Breve storia degli U.S.A. e getta si ferma al 1945. "Gli ultimi sessant’anni, almeno per chi scrive, appartengono ancora alla conaca" spiega Bertolizio nell’introduzione. Pur tuttavia, non sono pochi i riferimenti alla storia più recente degli Stati Uniti, abilmente intessuti nella narrazione ed esposti non solo con grande cognizione di causa, ma anche con levità idiomatica e sottile umorismo. E non manca neppure qualche considerazione, ironicamente amara, sull’odierna politica italiana...
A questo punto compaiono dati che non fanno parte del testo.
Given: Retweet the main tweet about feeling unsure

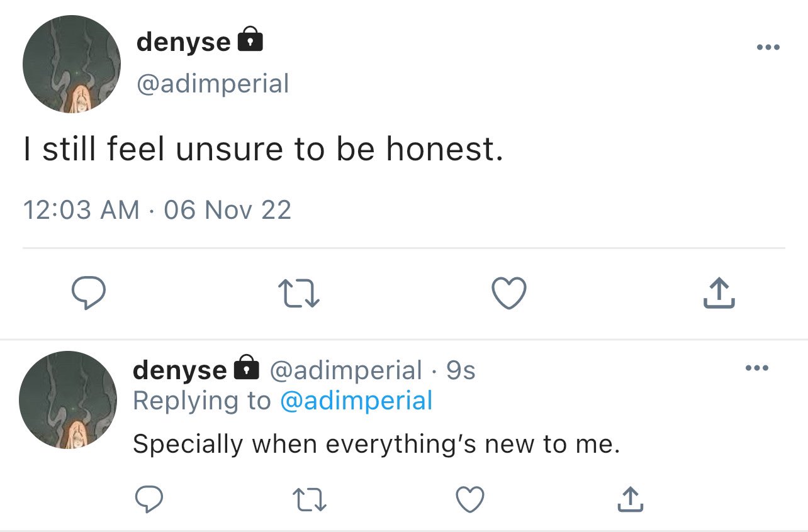Looking at the screenshot, I should [298, 294].
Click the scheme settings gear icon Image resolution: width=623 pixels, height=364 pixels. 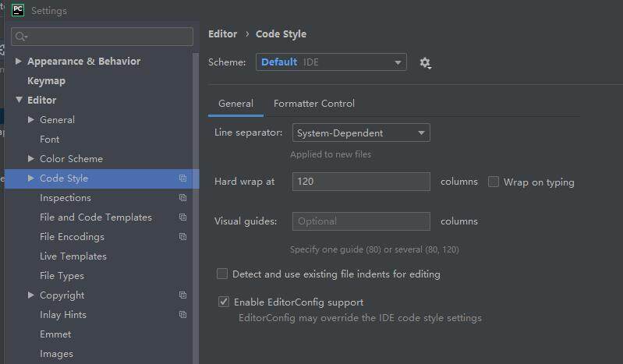click(x=424, y=62)
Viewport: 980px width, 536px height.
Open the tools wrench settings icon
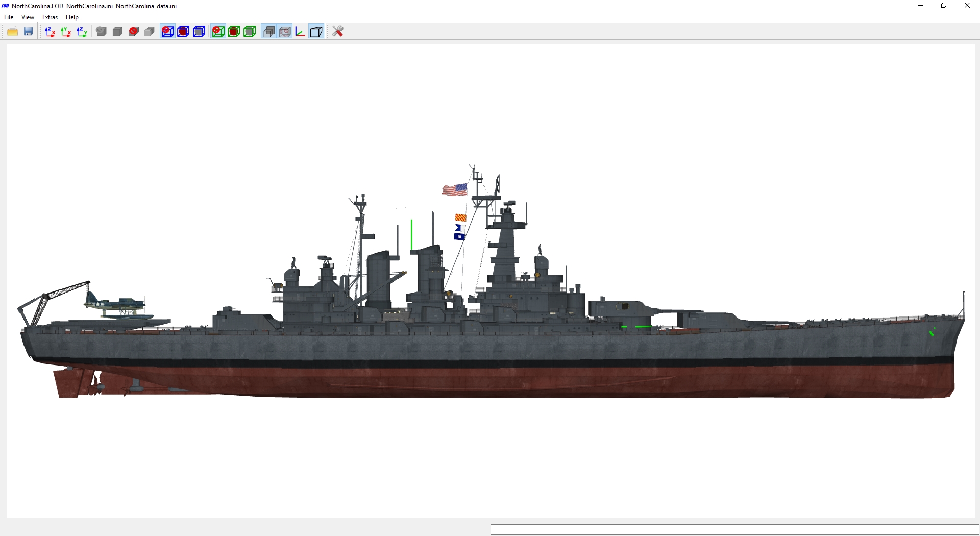338,32
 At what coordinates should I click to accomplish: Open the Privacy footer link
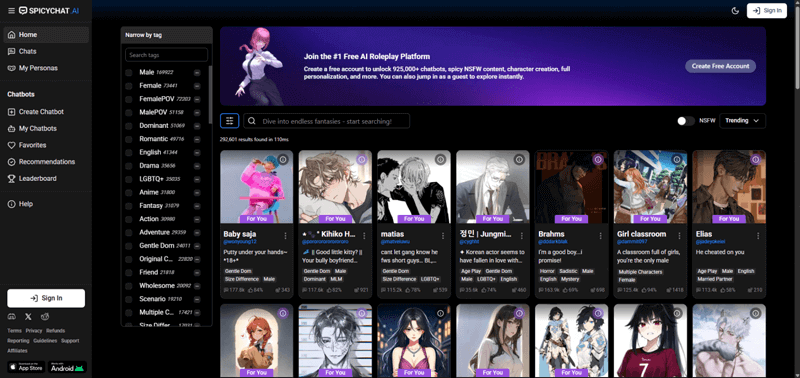point(34,331)
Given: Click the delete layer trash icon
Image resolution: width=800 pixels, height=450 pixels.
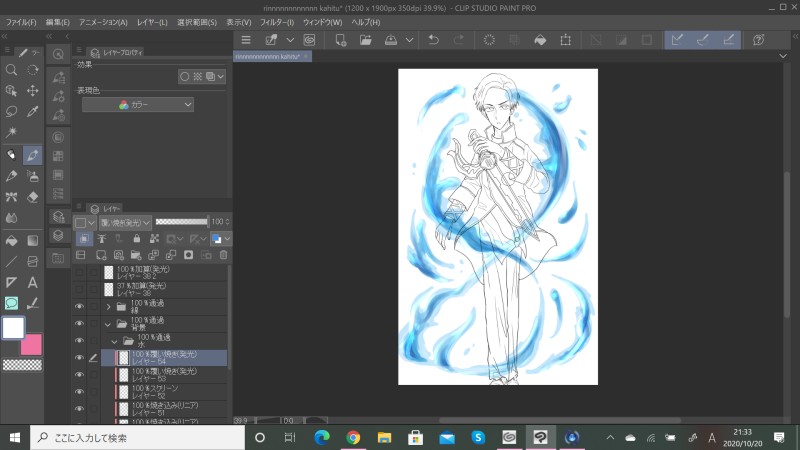Looking at the screenshot, I should click(223, 255).
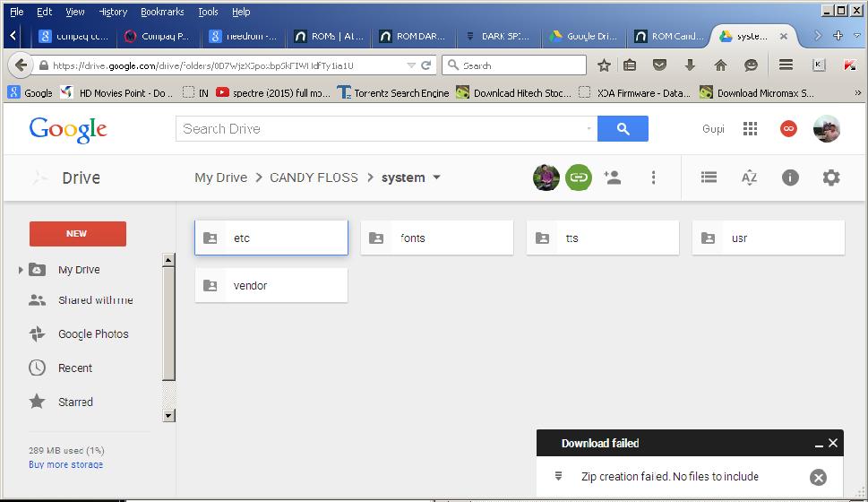Open more actions vertical dots menu
The height and width of the screenshot is (502, 868).
(654, 177)
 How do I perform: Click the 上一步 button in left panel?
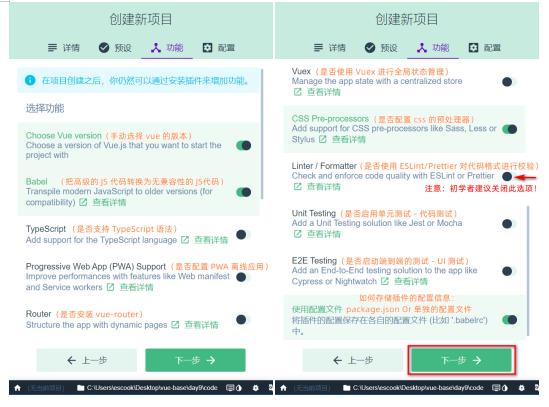point(86,360)
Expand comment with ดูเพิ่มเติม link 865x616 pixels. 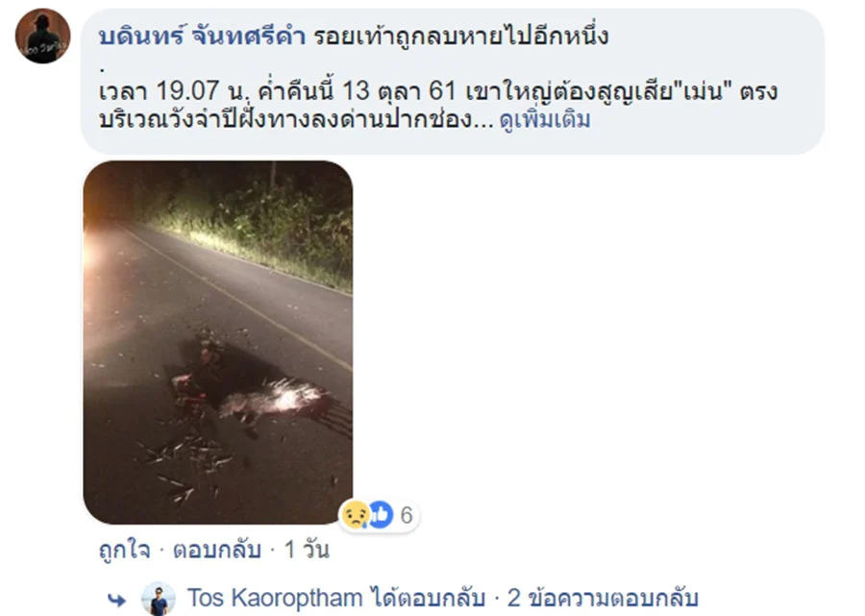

Non ci troviamo dunque tra le mani un mero affastellamento di eventi storici. Oltre ad assistere alla smitizzazione ragionata di "eroi" come George Washington, il lettore apprende quale ruolo ebbero - e hanno - le religioni nella crescita di questa grande nazione governata dal darwinismo sociale. Fu anche il bigottismo (di marca puritana, ma non solo) a rafforzare la dottrina utilitarista che condurrà gli U.S.A. a compiere atrocità sull’intero globo terracqueo, dalla Corea al Libano, dalle Filippine al Sudan e in Libia, da Panama alla Jugoslavia, fino ad Afghanistan e Irak, sempre diffondendo il vangelo dello shopping planetario sotto l’egida della "libertà democratica". Una marcia che appare inarrestabile, a dispetto di taluni incidenti sul percorso quali furono p. es. la Grande Depressione e gli attentati terroristici alle Twin Towers dell’11 settembre 2001.

Ogni cosa ebbe inizio con l’arrivo, sulla costa dove oggi sorge Plymouth, della Mayflower. Era il 16 dicembre 1620. La spedizione era stata finanziata da un gruppo di mercanti inglesi e circa un terzo dei 120 passeggeri era composto da fervidi credenti puritani: i celebri Padri Pellegrini. I nuovi coloni scoprirono il mais "e i pellirosse conobbero l’esistenza dell’alcol". Paradossalmente, fin da subito furono i civili conquistatori a comportarsi da selvaggi. Erano orde senza scrupoli che, via via che andavano impossessandosi di quegli sconfinati territori, sterminavano e trattavano in maniera bestiale coloro che chiamavano "stranieri", ossia gli amerindi, sì, i pellirosse, che di fatto sono gli unici natives del continente nordamericano.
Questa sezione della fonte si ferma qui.